Government Commitment
Minister of Housing and Urban Development, Muttaqha Darma, said the government will ensure that housing delivery claims are practical and verifiable. “We have been made to understand that more than 15,000 housing units are now available nationwide for Nigerians to move into,” he said. According to him, the Federal Government expects more houses to become available for occupation within the next three months, potentially providing shelter for over 60,000 Nigerians based on an average household size of four persons.
“We are going to move from place to place and ensure that the houses are there and not just on paper while Nigerians are being told they are available,” he stated.
Challenges and Opportunities
President of the International Real Estate Federation (FIABCI), Adele Adeniyi, described Nigeria’s housing deficit as both a challenge and an opportunity. “With an estimated 28 million-unit shortfall and rapid urbanisation, no single actor, government, private sector, or development finance institutions can solve this alone,” he said.

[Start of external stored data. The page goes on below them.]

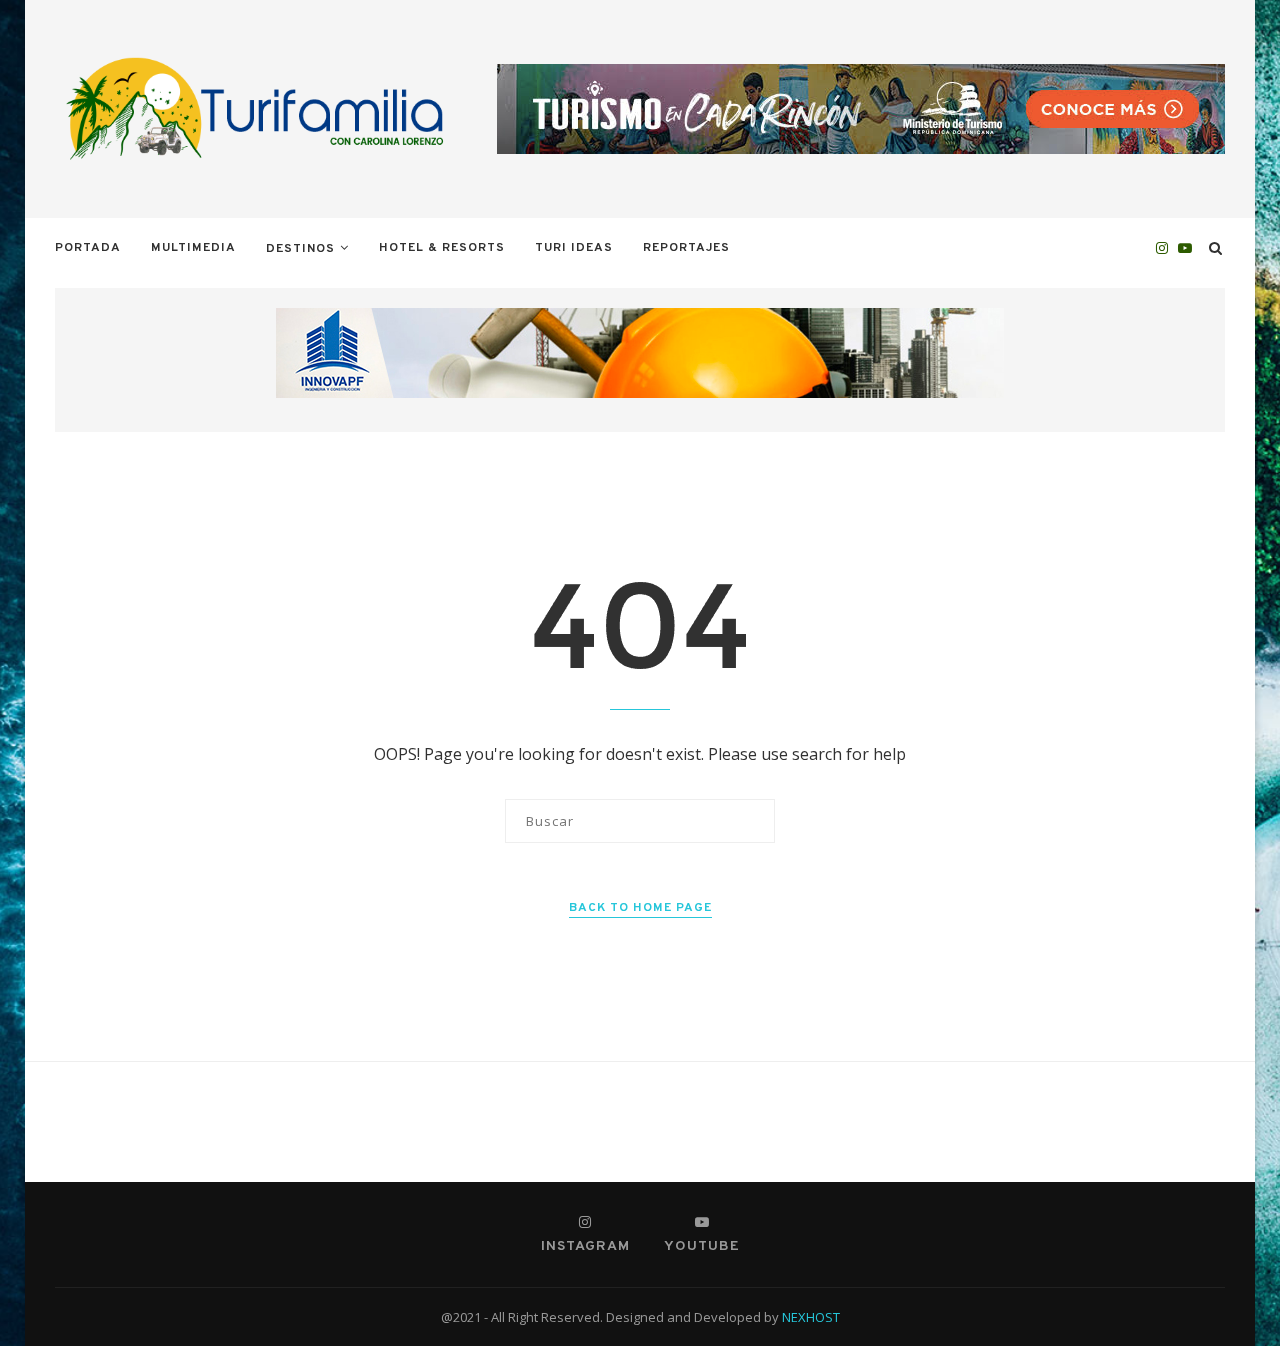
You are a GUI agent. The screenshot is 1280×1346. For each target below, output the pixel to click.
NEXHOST (811, 1317)
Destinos (300, 249)
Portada (88, 248)
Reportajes (686, 248)
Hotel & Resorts (442, 248)
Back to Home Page (640, 908)
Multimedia (193, 248)
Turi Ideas (574, 248)
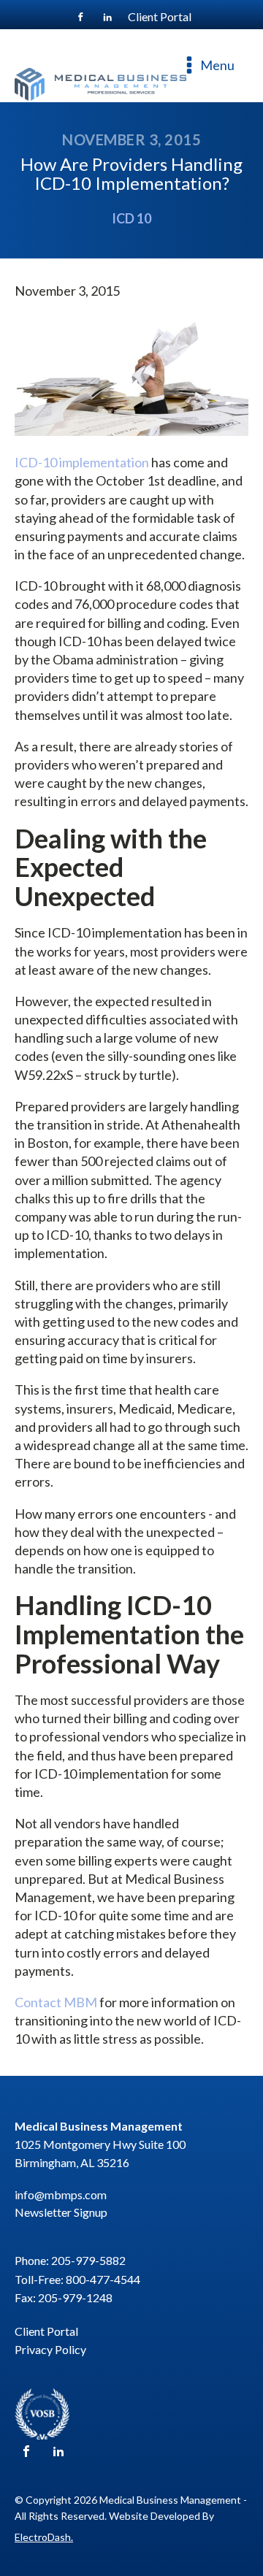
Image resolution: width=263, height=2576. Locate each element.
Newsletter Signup (61, 2212)
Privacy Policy (50, 2349)
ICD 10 (131, 218)
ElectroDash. (44, 2537)
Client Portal (46, 2331)
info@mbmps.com (61, 2194)
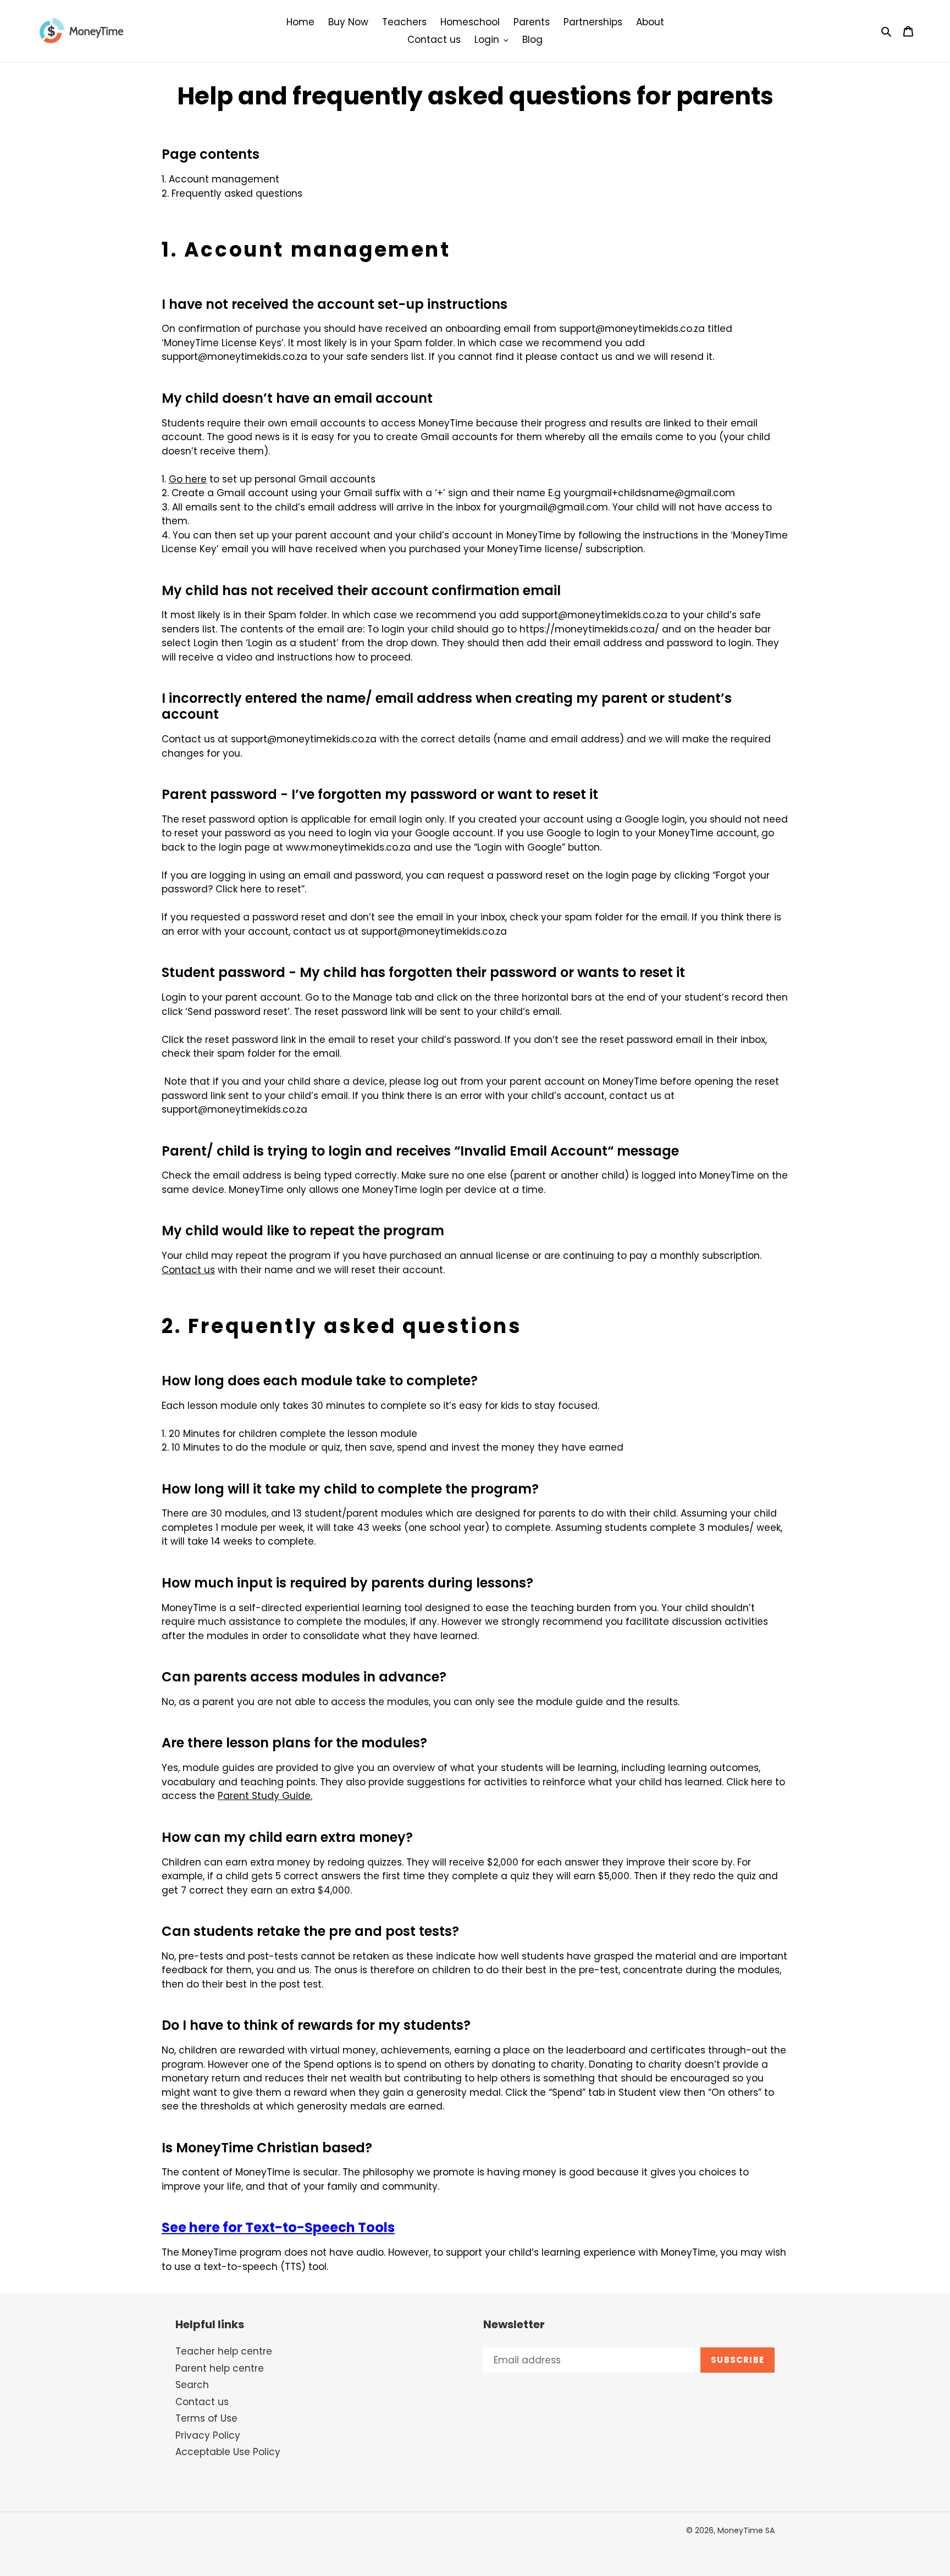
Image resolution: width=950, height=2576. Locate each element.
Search (192, 2384)
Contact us (202, 2401)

Adeniyi noted that the Renewed Hope agenda should go beyond rhetoric and focus on structuring bankable projects, de-risking investments, and unlocking the estimated N21 trillion in pension, insurance, and institutional funds for affordable housing delivery.
“We must move from intentions to delivery and from promises to homes for citizens,” he added.
Financing and Trust Gaps
Also speaking, Emeka Inegbu of Family Homes Funds Limited (FHFL) said Nigeria has historically lacked structured financing mechanisms, bankable housing projects, and trusted partnerships capable of converting housing policies into completed developments. “The gap between aspiration and delivery is a financing gap, a structuring gap and, crucially, a trust gap between public institutions, private capital and the communities they are meant to serve,” he said.

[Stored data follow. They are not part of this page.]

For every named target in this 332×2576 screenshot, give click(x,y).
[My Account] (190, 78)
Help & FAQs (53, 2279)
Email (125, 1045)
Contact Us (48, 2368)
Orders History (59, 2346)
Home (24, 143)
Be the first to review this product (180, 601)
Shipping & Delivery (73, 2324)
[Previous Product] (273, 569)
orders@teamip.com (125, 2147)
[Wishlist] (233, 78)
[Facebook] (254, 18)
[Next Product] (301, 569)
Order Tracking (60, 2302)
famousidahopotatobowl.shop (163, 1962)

According to him, public-private partnerships remain one of the most effective tools for addressing those gaps. He disclosed that Family Homes Funds currently manages a housing investment portfolio valued at about N100 billion across affordable housing, student housing development, and assisted homeownership initiatives.
Policy Reforms
Convener of the summit, Olayemi Rotimi-Shodimu, said the government had undertaken major policy, regulatory, and institutional reforms aimed at unlocking private capital, strengthening land administration, and improving the environment for large-scale housing delivery. “The summit seeks to move the housing conversation beyond strategy into sustained delivery, to translate policy clarity into investable projects and those projects into measurable impact for Nigerian cities and communities,” he said.